Le maquillage la relie également à sa famille, en particulier à sa grand-mère qui l’a d’abord inspirée à aimer la beauté. «Je me souviens que ma grand-mère était toute prête même lorsqu’elle était juste dans la cuisine en train de cuisiner pour nous», dit Coelho en riant. « Je voulais être comme elle, mais plus que ça, je voulais avoir sa personnalité. La beauté semblait être un moyen de capturer cela. Je veux dire, sur ma photo de passeport quand j’avais six ans, je portais un rouge à lèvres audacieux qu’elle m’a donné !
Parallèlement à Coelho, qui souhaitait que la marque ait « une grande partie de mon héritage », son objectif principal était de faire en sorte que chacun se sente inclus et inspiré pour se sentir à l’aise dans sa propre peau. Cela inclut le marketing de produits inclusif, en particulier sur les réseaux sociaux, qui a suscité des éloges pour sa célébration de tous ceux qui trouvent de la joie dans la beauté.
« Je pense qu’il est si important que nos clients, quels qu’ils soient, puissent voir d’autres comme eux utiliser nos produits », déclare Coelho. « Par exemple, lorsque quelques personnes ont commenté en disant que des hommes utilisaient la marque, nous avons publié un message à ce sujet. Il a toujours été plus tabou pour les hommes de dire : « Oh, j’utilise un produit de soin ou j’utilise un correcteur », mais je veux que les gens se sentent en confiance et utilisent ce qu’ils veulent.
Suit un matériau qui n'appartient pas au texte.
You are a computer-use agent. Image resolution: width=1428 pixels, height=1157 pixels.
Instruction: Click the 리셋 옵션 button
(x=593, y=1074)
Il est très important pour moi de faire preuve d’inclusivité en commercialisant nos produits d’une manière qui prouve qu’ils sont pour tout le monde.
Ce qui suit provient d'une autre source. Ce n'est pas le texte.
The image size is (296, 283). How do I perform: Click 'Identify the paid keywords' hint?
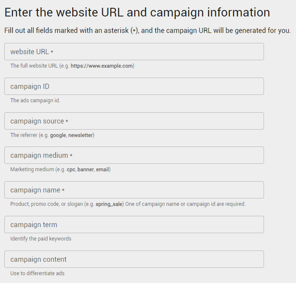41,239
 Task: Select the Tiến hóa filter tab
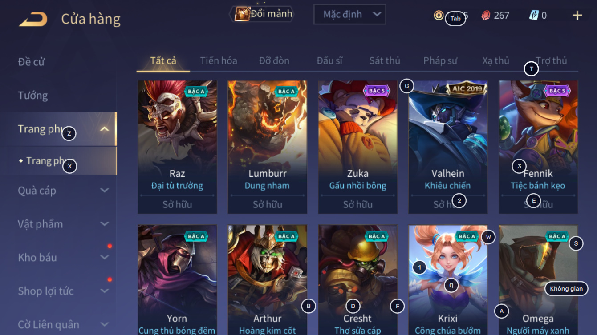click(219, 61)
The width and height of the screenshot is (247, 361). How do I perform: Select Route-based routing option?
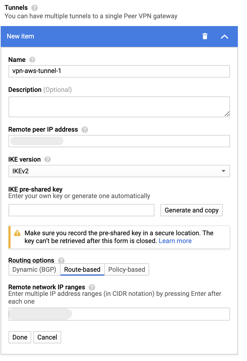click(82, 269)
En fin de compte, affirme-t-elle, « la beauté commence toujours par le fait que vous vous aimez vous-même. Vous pouvez porter les tenues les plus chères ou avoir la plus grande collection de maquillage, mais si vous vous regardez dans le miroir et que vous n’êtes pas d’accord avec vous-même, vous n’en ressentirez pas les avantages. Je parle toujours de cette lumière intérieure qui brille en chacun de nous. C’est le message que je veux faire passer avec ma marque. Les bons produits font juste ressortir cette lumière, et c’est ce que j’avais besoin d’aide pour trouver quand j’étais adolescent aux prises avec l’épilepsie.